Jesús nació en Belén, al igual que David(rubicundo, joven de hermosos ojos y gallarda apariencia) , solo que mil cien años después de él.El tampoco tenía aspecto de rey, al menos no de la clase de rey que estaban esperando muchos judíos. Sin embargo, como ocurrió con David, Jehová eligió a Jesús y lo amó con todo su corazón( Luc 3:22). El nombre David probablemente significa "Amado". En el bautismo de Jesús y en su transfiguración , Jehová habló desde el cielo y lo llamó:"Mi Hijo, el amado"( Mat 3:17, 17:5). Y el espíritu de Jehová también "empezó a entrar en operación" en él cuando fue ungido.
David fue traicionado por Ahitofel, su consejero, y Jesús, por Judas Iscariote, uno de sus apóstoles( Sal 41:9; Juan 13:18). Tanto David como Jesús sentían un gran aprecio por el lugar donde se adoraba a Jehová( Sal 27:4, 69:9; Juan 2:17).
Jesús fue el heredero de David. Antes de que Jesús naciera, un ángel le dijo a su madre:" Jehová Dios le dará el trono de David su Padre" ( Luc 1:32; Mat 1:1). Pero aunque Jesús es heredero de David, en realidad es mayor que él, puesto que todas las promesas mesiánicas se cumplen en Jesús. Por eso podemos afirmar que es el David Mayor.El es el Rey Mesiánico que todos han esperado durante tanto tiempo( Juan 7:42).

La actitud reverente:

Martes 4 de agosto
Al Señor de los ejércitos, a Él debéis reverenciar (Isa. 8:13, Universidad de Navarra).

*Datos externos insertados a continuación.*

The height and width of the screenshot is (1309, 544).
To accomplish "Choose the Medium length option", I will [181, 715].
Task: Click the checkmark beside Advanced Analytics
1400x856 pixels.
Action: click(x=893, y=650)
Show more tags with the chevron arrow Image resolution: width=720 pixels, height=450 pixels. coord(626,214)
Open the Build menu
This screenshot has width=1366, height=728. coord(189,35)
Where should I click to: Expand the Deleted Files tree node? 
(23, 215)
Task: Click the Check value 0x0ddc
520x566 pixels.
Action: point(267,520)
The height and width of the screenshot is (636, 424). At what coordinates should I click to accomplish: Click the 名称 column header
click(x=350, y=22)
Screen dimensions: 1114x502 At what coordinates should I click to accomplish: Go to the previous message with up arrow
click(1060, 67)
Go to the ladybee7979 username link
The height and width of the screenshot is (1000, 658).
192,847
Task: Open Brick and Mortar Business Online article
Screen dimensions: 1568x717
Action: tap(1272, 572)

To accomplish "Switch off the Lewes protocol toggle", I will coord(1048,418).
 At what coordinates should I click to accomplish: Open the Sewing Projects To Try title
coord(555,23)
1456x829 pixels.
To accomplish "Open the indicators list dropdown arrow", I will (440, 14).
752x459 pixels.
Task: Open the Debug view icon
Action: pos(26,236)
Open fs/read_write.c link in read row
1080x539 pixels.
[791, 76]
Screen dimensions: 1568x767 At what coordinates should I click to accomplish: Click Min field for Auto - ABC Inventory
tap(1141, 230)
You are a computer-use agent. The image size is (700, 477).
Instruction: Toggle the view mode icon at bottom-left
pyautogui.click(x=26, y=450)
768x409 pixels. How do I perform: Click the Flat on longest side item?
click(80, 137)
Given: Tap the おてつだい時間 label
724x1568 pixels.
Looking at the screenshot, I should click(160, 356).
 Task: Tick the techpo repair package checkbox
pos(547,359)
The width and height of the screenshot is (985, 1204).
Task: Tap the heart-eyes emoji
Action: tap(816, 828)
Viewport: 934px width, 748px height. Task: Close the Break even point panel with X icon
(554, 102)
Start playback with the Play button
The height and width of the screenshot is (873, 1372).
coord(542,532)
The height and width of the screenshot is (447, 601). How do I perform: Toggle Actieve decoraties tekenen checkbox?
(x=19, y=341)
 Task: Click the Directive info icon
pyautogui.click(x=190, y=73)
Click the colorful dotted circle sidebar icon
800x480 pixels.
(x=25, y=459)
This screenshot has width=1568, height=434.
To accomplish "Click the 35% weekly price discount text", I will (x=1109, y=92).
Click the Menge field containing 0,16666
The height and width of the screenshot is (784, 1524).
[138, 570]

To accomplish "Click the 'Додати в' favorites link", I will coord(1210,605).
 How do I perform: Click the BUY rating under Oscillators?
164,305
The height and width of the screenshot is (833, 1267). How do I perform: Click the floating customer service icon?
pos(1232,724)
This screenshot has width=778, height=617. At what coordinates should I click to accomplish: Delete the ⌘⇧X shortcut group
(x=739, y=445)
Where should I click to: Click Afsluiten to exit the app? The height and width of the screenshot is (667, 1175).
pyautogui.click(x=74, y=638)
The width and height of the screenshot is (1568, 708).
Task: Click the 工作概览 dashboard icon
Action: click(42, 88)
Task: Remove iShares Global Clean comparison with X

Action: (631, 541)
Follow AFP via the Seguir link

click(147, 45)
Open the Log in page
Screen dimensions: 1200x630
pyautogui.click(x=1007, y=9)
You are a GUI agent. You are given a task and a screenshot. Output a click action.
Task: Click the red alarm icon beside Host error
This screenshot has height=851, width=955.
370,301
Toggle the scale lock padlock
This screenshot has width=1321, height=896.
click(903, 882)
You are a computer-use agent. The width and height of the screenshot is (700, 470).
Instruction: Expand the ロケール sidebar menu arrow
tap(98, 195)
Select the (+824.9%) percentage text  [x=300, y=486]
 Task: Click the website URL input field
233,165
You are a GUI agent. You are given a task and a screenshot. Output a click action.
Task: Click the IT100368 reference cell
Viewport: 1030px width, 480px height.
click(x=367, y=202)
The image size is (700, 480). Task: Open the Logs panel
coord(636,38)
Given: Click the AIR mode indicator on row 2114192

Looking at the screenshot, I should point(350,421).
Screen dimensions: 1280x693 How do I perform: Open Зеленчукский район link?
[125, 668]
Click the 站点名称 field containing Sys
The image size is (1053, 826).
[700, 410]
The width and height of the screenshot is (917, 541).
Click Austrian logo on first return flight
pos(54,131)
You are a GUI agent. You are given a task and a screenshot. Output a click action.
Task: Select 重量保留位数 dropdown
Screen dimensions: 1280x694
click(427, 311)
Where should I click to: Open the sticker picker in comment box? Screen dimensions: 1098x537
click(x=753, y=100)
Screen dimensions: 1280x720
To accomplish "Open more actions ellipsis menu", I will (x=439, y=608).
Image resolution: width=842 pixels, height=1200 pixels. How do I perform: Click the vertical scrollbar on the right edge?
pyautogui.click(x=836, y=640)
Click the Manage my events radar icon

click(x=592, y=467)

La actitud reverente que el espíritu santo fomenta en nosotros nos impulsa a tener siempre presente a Jehová. Simeón, un siervo de Dios que vivía en Jerusalén para el tiempo en que Jesús nació, demostró precisamente esa actitud de respeto y devoción (Luc. 2:25-38). A su avanzada edad, Simeón seguía “espera[ndo] la consolación de Israel”, pues tenía fe en las profecías mesiánicas. Mediante su espíritu, Dios le había asegurado que viviría para ver al Mesías, y eso fue lo que ocurrió. Cierto día del año 2 antes de nuestra era, Jesús fue presentado en el templo por María, su madre, y por José, su padre adoptivo. Lleno de espíritu santo, Simeón empezó a profetizar acerca del Mesías y predijo el dolor que iba a sufrir María al ver a Jesús clavado en un madero de tormento. Pero ¡imagínese la alegría de Simeón al tomar en sus brazos al “Cristo de Jehová”! Este hombre reverente es sin duda un excelente ejemplo para los siervos de Dios de la actualidad.